*** Source information Section Begins ***

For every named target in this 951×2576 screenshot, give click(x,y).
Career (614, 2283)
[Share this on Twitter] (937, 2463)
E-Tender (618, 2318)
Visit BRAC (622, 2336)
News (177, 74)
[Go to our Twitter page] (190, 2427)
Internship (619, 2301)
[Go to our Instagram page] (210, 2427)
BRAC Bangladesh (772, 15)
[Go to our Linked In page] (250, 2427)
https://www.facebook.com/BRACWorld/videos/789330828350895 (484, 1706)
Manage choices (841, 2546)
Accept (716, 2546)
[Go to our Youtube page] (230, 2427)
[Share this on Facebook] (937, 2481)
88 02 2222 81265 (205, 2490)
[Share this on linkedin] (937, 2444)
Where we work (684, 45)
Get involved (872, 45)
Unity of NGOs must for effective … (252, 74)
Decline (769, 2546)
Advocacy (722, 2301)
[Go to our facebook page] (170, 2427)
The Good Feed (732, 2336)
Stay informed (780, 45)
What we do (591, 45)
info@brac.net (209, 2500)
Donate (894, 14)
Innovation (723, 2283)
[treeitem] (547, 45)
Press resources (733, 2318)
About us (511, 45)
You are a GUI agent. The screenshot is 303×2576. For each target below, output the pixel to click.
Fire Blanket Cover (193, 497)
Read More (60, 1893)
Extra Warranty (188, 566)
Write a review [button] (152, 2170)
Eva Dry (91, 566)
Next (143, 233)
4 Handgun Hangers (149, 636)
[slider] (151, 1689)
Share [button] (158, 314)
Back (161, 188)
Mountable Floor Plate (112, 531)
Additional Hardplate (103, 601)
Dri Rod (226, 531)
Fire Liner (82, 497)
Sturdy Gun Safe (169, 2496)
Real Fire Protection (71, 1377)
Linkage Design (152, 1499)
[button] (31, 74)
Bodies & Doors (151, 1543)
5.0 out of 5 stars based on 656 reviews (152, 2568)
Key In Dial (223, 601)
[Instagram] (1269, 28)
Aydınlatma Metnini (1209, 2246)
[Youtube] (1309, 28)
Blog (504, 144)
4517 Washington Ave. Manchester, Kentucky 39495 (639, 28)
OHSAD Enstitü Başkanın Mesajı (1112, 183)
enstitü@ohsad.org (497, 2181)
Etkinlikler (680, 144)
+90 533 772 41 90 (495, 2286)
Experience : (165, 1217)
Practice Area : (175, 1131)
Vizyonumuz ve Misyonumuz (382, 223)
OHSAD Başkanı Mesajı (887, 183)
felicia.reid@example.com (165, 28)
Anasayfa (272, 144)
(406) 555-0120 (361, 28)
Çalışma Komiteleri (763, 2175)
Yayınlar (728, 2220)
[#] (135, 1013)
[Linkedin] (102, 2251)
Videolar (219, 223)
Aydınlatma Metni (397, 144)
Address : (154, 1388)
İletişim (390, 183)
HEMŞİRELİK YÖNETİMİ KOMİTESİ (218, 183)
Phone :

*** Source information Section Ends ***

▶ Assignment
In the listing above, find the line containing "88 02 2222 81265 (205, 2490)" and the line containing "Donate (894, 14)", then retype both and every line between them exactly, with nothing else.

▶ Solution for this exercise
88 02 2222 81265 (205, 2490)
[Share this on linkedin] (937, 2444)
Where we work (684, 45)
Get involved (872, 45)
Unity of NGOs must for effective … (252, 74)
Decline (769, 2546)
Advocacy (722, 2301)
[Go to our facebook page] (170, 2427)
The Good Feed (732, 2336)
Stay informed (780, 45)
What we do (591, 45)
info@brac.net (209, 2500)
Donate (894, 14)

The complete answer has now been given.